Tuesday, 5 January 2010

Calendar Idea - With Perfume Bottles, Not Naked Firemen!

I am looking despondently at the complimentary calendar on my office wall, courtesy of a curry house in Birmingham. It's big, it's glossy, it features a different curry ingredient every month - January seems to be star anise - which I am guessing from the shape, not being much of a cook from scratch.

It is okay, but it doesn't move me, and I want my office calendar to be tasteful, colourful and MOVING! Past art calendars that fitted the bill have included Rennie Mackintosh, Paul Klee and William Morris, but I couldn't see any this year that I liked particularly.

So this morning I googled "perfume calendar" and "perfume bottle calendar" and the best I came up with was the Events Calendar of the International Perfume Bottle Association, which is something entirely different indeed. Yet when you think of the combined membership of sites such as Fragrantica, Basenotes, Nstperfume, PerfumePosse and so on, what a large target market that would be for a perfume themed calendar, selling for £10 or $15, say?

It could showcase a beautiful bottle for each of the past twelve decades (just about - we may need to resort to Jicky to make up a quorum!), which would be like that beautiful coffee table book by Roja Dove, The Essence of Perfume, effectively turned into a calendar.

Or I could see one comprising just Lalique bottles, or Baccarat bottles, or Bohemian crystal flacons, or pretty atomisers with puffers, or a mix of all four. Or you could have just Guerlain bottles of whatever provenance, or just "vintage" bottles from wherever, or "drugstore classics" (for a laugh and a bit of nostalgia!), or an iconic scent created by each of twelve well known perfumers, or one created by a perfumer in each of twelve countries (if there are as many nations of noses!), or even portraits of the twelve perfumers themselves, holding one of their creations - after all, there are quite a few of them who are easy on the eye and/or my personal heroes!

What do you reckon, folks? If it seems like a goer, I might start googling some calendar manufacturers next. I shan't suggest doing one of "naked perfumers" at this stage...

6 comments:

Hebe said...

Good idea, naked fireman are soooo over now. Do Vistaprint do calendars?

I guess the only issue might be copyright type stuff, given the brand protection policies of many houses. It would look so good though, I'd definitely be up for one.

lovethescents said...

Love the idea. We could even combine the naked firemen holding the perfume bottle? Okay, that would be off-putting.

Looks like it's time for another Mrs.
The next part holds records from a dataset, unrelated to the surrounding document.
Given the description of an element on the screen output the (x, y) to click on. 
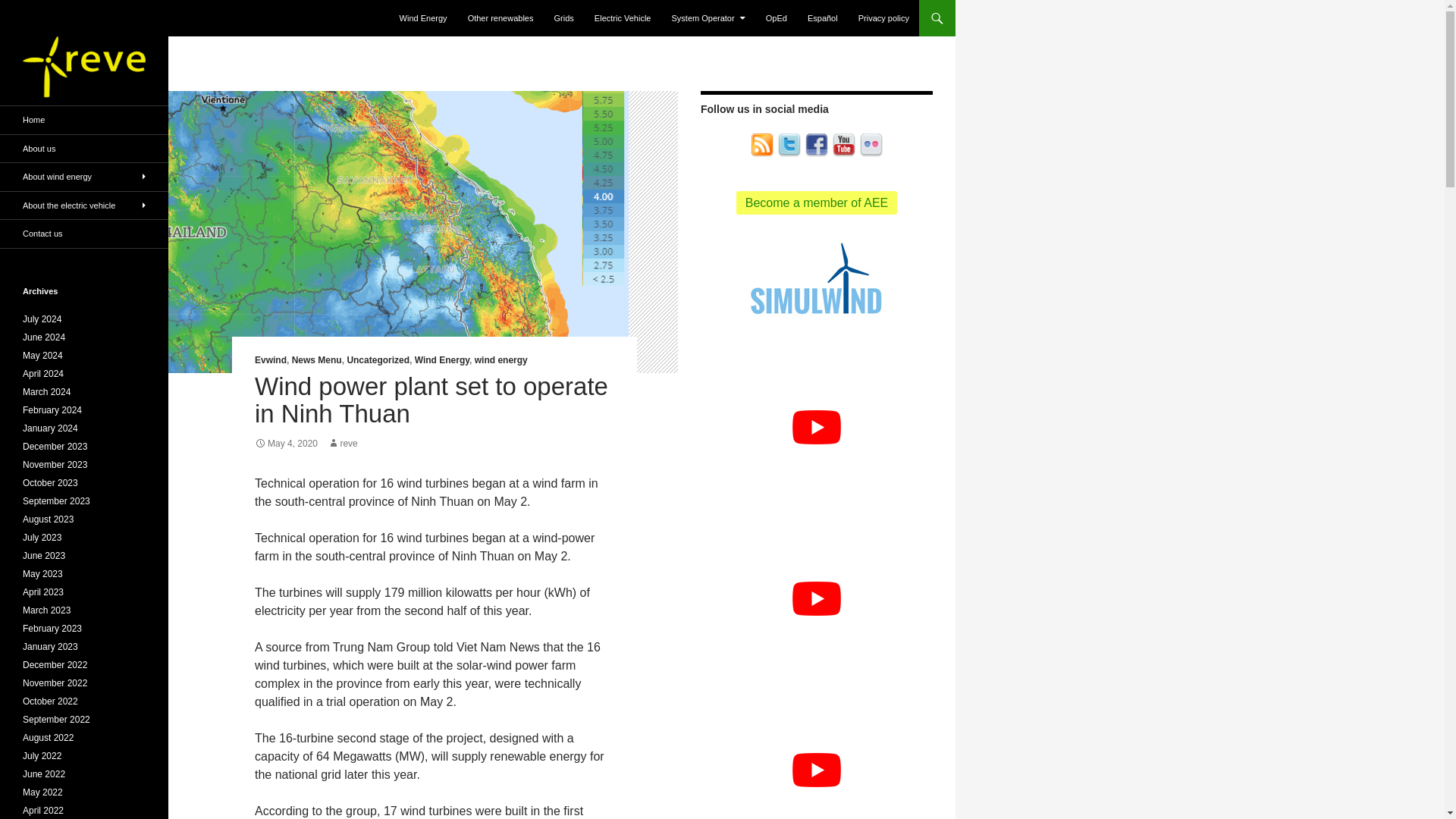
News Menu (317, 359)
wind energy (500, 359)
OpEd (776, 18)
youtube (843, 145)
System Operator (708, 18)
flickr (871, 144)
youtube (843, 144)
Wind Energy (441, 359)
Grids (563, 18)
flickr (871, 145)
facebook (816, 144)
Electric Vehicle (623, 18)
Wind Energy (423, 18)
Uncategorized (377, 359)
Become a member of AEE (817, 202)
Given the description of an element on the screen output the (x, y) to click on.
Bonkers project!

Vanessa said...

There has to be a way, and if copyright turned out to be an insurmountable stumbling block, perhaps one could persuade the perfume houses to make the calendar, and simply enjoy the end product as a consumer. Or pay the necessary fees for permission to use the images if it was a viable fumehead venture. And we know someone who might be able to line up a bunch of perfumers to participate... Maybe Roja Dove's PR people might not be a bad place to start to air the idea, as he clearly has acquired the rights to use a whole heap of luscious photos.

Martha said...

Ooh! No one's suggested the idea of naked firemen applying perfume?

But, seriously, yes, that would be cool. I'd buy one.

Hmmm. Are bottles copyrightable, or are they a Useful Object and thus un-copyrightable? They're certainly trademarkable, but how long does it take for that to expire after they're out of use, so that you could use discontinued vintage?

Wish I were a lawyer. Just, you know, for as long as it takes to answer that question. It seems like too much work otherwise.

Vanessa said...

Well, I just checked the photos in Essence of Perfume, and some are courtesy of individual perfume houses or bottle makers like Baccarat, and some general shots - typically historical snaps of perfumers and fashion designers - are from Getty Images (for which I expect there would have been a fee). But a good number are just attributed to a chap whom I take to be the in-house photographer of Roja Dove's publishing company. So he seems to have taken a bottle of Madame Rochas, say, and just shot his own photo of it for the book. The photographer might have been funded by the publisher, but if you were self-publishing, you would have to line up your own. Or get permission/pay to use other, readymade images.

I guess a lot would depend which bottles you plan on using. And as the houses might get business from having their products showcased in this way, they might be more amenable than we think?